*** Dataset rows ***

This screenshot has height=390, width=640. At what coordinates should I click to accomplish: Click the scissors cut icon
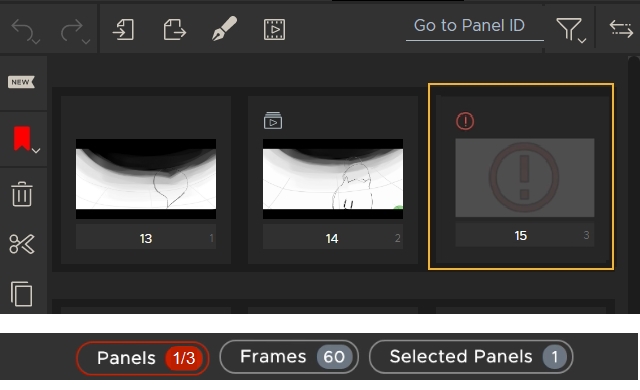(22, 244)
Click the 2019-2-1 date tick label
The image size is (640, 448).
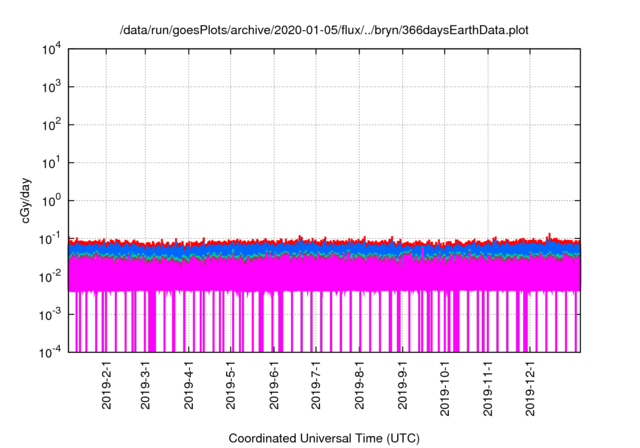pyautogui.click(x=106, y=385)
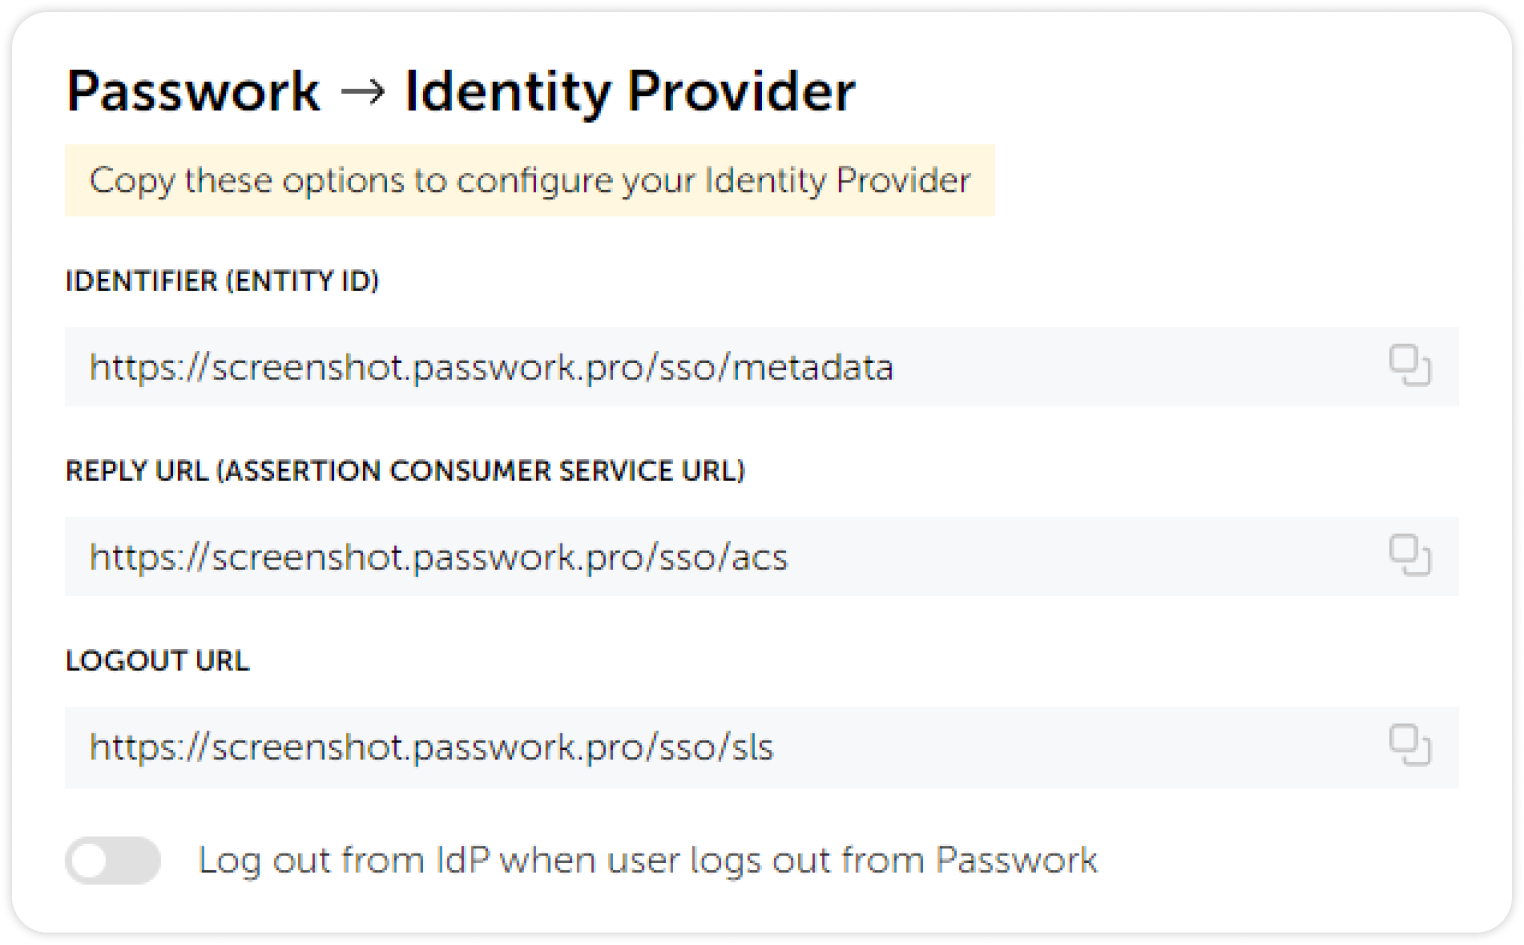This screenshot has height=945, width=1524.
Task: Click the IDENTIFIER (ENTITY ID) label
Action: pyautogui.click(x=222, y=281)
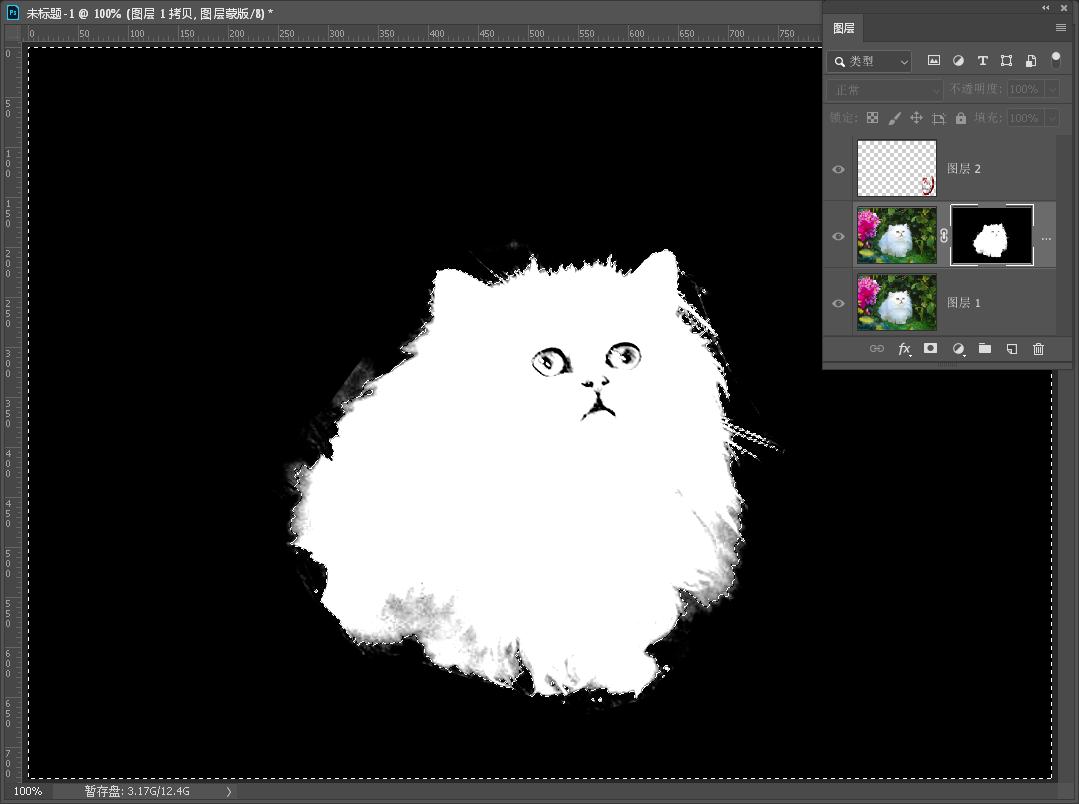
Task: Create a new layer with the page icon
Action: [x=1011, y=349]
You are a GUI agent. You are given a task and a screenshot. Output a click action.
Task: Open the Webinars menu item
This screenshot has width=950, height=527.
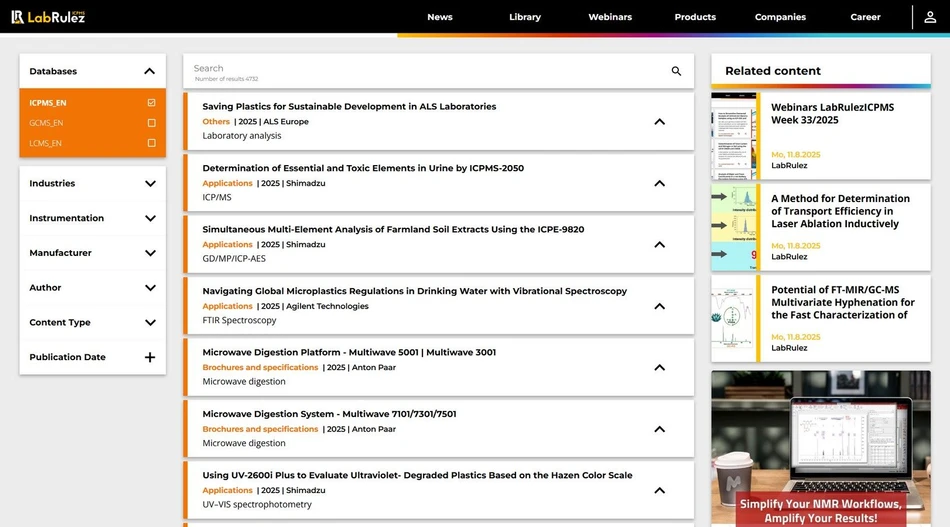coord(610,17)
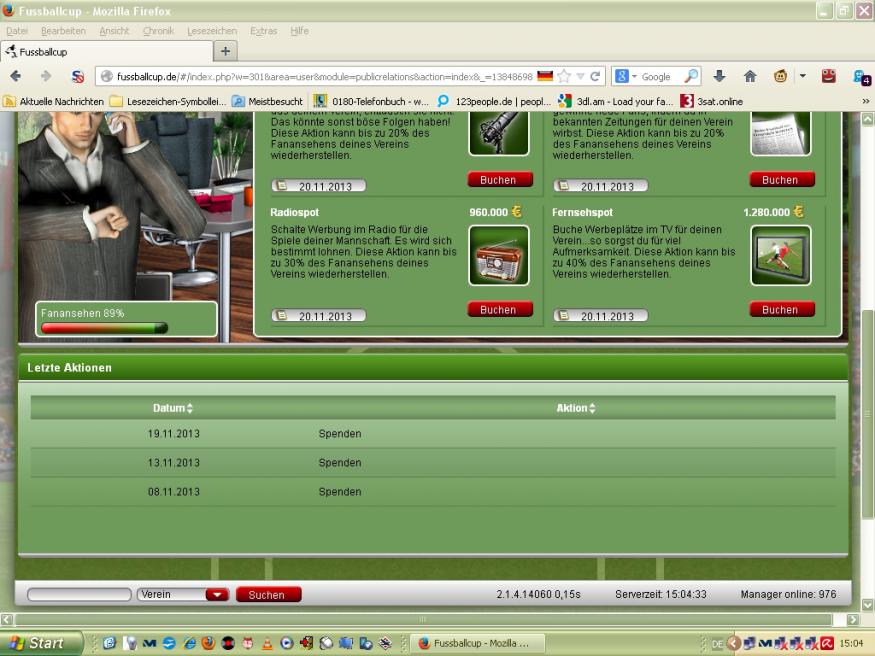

***

The request: Lay out the lines above as a Markdown table with two columns, Row for the row number and Line for the line itself, and skip any blank lines. Leave the pictures out.

Completed exercise:
| Row | Line |
|---|---|
| 1 | This screenshot has height=390, width=640. At what coordinates should I click to accomplish: Click the scissors cut icon |
| 2 | (22, 244) |
| 3 | Click the 2019-2-1 date tick label |
| 4 | The image size is (640, 448). |
| 5 | pyautogui.click(x=106, y=385) |
| 6 | This screenshot has height=945, width=1524. |
| 7 | Task: Click the IDENTIFIER (ENTITY ID) label |
| 8 | Action: pyautogui.click(x=222, y=281) |
| 9 | Task: Create a new layer with the page icon |
| 10 | Action: [x=1011, y=349] |
| 11 | You are a GUI agent. You are given a task and a screenshot. Output a click action. |
| 12 | Task: Open the Webinars menu item |
| 13 | This screenshot has width=950, height=527. |
| 14 | coord(610,17) |